The trail was hardpacked gravel that traveled net-level (but gently up and down) through mostly tree covered areas, with the Missouri River weaving in and out of view. We were a little apprehensive that the wind might make biking difficult, but the trees and bluff seemed to provide the necessary wind break - on the trip out, at least.
About 2.5 miles down the road we encountered a historical marker indicating that our trail intersected a section of Lewis and Clark's Corps of Discovery Expedition trail.It took us a little while to actually locate the arch they were describing, due partly to all the trees. We finally found it, visible in the upper-left hand corner of this photo.Walking around and looking from different places, you can just see sky visible through the arch's hole if you look at just the right angle.Eagle Bluffs themselves proved to not be particularly picture-worthy (relatively short rock walls, obscured by trees). Over certain parts of the path, large birds could occasionally be seen circling over the path. The tree cover made it difficult to photograph them, since they'd be visible for only a second or two before disappearing behind the tree cover again, but here's one (we're 99.9% sure that it's just a Turkey Vulture, though):Near the end of the bluffs we crossed an old railway trestle.The wind picked up a bit by the time we turned around, and we ended up having to bike against a mild headwind the entire return trip. Despite that - and not getting to see any actual eagles - it was a pretty ride and it felt good to get out on the bikes at last.

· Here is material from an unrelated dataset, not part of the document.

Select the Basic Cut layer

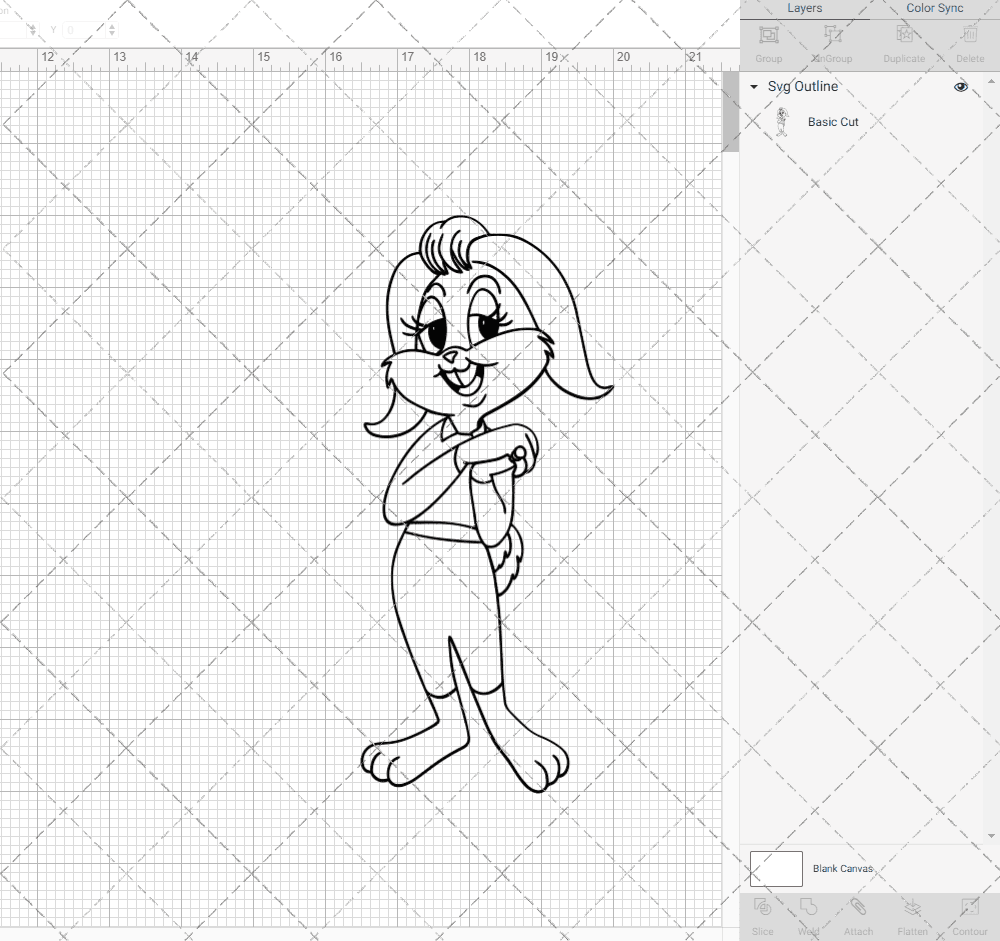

Driving down we had seen signs on the freeway for China Garden Buffet. After our 14 mile bike ride we felt that we had earned a little treat, so we headed over there to see what a Missouri Chinese buffet would be like (a Yelp pre-check showed 4 stars). Although the exterior was nondescript, the interior was nicely decorated - including a nice fountain with real koi in its pool:
The only bit of Missouri-flavor-oddity in the decor was perhaps the mounted animal heads on the walls, and a frosted glass picture depicting a Native American village where you'd normally expect to see an Asian one.After stuffing ourselves silly, we finally arrived at our next destination a little after 6:30 pm: Lake of the Ozarks State Park.
The campground is huge, with 182 sites across 4 sections. Our site (104) was in the bottom-most section, at lake level.
On the way back from the shower house that evening, we were greeted by the welcoming party: a herd of deer on their way through the campground.